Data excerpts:

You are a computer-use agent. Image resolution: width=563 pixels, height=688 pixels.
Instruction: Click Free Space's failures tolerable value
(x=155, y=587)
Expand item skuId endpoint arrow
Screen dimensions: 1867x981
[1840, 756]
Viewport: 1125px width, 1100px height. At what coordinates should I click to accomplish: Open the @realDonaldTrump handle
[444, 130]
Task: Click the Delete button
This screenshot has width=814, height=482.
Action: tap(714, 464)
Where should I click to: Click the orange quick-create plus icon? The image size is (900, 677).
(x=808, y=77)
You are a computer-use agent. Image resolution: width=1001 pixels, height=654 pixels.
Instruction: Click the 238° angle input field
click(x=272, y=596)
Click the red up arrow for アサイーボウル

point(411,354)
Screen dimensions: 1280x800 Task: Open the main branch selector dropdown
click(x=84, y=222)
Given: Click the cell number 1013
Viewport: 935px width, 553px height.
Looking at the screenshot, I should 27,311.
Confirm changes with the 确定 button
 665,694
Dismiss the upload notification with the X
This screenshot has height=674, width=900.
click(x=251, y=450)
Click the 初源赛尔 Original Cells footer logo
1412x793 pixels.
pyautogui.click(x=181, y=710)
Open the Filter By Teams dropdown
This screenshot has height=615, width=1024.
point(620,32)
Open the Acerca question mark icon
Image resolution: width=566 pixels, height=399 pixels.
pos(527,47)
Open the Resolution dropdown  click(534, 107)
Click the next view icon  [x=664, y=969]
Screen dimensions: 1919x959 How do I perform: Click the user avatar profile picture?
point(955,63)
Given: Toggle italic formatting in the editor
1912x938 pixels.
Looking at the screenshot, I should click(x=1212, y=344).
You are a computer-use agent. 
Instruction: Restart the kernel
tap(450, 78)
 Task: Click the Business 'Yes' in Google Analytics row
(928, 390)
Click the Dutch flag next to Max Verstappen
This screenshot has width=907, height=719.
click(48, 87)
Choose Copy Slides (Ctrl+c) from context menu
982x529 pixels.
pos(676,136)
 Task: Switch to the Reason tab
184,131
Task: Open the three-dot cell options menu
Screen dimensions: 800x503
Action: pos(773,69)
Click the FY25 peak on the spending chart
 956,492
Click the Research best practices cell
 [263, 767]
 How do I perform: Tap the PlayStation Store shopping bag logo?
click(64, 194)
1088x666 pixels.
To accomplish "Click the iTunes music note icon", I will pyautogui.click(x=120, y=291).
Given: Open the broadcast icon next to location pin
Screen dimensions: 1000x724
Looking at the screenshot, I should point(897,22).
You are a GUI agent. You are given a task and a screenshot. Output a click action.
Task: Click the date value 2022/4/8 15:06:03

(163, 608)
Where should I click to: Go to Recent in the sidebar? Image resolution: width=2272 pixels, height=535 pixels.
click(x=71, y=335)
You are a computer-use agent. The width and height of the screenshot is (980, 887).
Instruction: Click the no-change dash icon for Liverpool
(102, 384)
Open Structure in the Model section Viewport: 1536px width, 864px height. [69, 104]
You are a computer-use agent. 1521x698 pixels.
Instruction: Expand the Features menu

_Task to complete:_ A single number is the whole answer here: the number of lines in the data that include "computer".

_Worked solution:_ 5